**QUOTED TEXT**
Take a look and you'll understand it right away. It's organized with nodes and links. Nodes perform operations, and links transport data between nodes. You can arrange them visually as you please. There's even stuff like "metanodes" that allow you to put nodes inside, so you don't have to have a messy playground.

Most nodes (there are official and 3rd party nodes) do have error output, and there's a console to inspect what's going on.

You can also inspect data visually in most nodes.

Even someone who is not used to play with data, who doesn't understand consistency and yada yada will understand the advantages.

viraptoriagovar5 years ago

This is amazing. Thanks for pointing out knime. There were so many occasion since and including uni where I wish I could've used that.

iagovarviraptor5 years ago

It's pretty useful for data manipulation. I use it for very heavy lifting (millions of rows with A LOT of text manipulation, regex, and even some ML) with a Dual Xeon + 32 GB Ram and it's a beast. It takes some time to master, but I encourage you to play with it.

ksquarekumariagovar5 years ago

And how does knime/everything else compare with PowerBI, given how aggressively it is being pushed by Microsoft, and the fact that it would come bundled as part of most organizations Office 365 deployment.

**PROMPT**
Reproduce the passage of the forum thread about knime that runs between "viraptoriagovar5 years ago" and "play with it.", inclusive.

**DATA RECORDS**
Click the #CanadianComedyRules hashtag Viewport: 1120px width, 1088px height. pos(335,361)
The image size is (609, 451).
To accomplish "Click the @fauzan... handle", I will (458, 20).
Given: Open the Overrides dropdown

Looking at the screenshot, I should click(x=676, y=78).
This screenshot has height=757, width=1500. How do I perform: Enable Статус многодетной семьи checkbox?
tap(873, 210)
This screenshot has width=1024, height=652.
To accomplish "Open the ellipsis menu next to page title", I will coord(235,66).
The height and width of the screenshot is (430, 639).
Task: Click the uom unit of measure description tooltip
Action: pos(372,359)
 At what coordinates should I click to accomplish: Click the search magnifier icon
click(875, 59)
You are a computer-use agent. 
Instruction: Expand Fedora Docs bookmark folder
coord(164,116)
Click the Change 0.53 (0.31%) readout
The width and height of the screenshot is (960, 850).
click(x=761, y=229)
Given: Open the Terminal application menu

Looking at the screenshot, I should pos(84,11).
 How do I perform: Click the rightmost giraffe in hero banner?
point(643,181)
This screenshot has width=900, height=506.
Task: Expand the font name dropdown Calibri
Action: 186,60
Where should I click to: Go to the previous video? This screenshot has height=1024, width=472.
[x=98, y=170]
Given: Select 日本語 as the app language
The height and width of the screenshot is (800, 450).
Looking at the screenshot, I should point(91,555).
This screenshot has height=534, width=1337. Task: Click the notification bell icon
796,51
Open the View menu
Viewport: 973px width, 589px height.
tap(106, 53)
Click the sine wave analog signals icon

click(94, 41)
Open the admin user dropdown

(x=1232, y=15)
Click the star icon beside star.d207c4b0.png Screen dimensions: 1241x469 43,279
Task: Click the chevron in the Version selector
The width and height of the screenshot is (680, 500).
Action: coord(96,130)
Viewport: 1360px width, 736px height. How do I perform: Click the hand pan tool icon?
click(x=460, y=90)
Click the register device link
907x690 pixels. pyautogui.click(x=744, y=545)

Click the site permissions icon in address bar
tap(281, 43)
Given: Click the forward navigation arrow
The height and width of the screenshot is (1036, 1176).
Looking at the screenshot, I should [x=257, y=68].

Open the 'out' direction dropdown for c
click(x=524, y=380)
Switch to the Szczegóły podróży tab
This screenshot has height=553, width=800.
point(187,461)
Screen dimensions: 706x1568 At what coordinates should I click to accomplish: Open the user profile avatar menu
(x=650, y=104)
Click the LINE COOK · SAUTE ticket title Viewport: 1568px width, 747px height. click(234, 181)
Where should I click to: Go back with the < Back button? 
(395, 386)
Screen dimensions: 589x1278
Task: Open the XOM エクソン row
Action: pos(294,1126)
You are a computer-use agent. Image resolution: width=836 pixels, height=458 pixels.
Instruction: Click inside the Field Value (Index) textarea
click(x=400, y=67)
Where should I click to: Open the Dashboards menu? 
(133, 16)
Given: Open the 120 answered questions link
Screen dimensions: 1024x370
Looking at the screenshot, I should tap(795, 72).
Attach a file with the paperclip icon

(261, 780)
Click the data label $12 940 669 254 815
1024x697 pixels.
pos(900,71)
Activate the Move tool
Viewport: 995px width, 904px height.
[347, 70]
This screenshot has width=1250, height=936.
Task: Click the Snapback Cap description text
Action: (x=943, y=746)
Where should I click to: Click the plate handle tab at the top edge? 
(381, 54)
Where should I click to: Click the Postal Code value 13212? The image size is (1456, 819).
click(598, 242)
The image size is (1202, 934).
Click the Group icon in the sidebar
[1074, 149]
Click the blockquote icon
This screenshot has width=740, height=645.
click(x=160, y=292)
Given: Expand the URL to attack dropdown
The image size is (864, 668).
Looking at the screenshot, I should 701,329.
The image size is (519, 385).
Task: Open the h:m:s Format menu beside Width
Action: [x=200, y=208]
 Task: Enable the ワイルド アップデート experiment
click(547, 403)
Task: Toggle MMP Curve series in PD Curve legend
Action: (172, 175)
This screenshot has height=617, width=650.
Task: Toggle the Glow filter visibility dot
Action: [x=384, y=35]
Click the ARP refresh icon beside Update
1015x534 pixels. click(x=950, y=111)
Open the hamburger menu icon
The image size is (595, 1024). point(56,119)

**SOLUTION**
viraptoriagovar5 years ago

This is amazing. Thanks for pointing out knime. There were so many occasion since and including uni where I wish I could've used that.

iagovarviraptor5 years ago

It's pretty useful for data manipulation. I use it for very heavy lifting (millions of rows with A LOT of text manipulation, regex, and even some ML) with a Dual Xeon + 32 GB Ram and it's a beast. It takes some time to master, but I encourage you to play with it.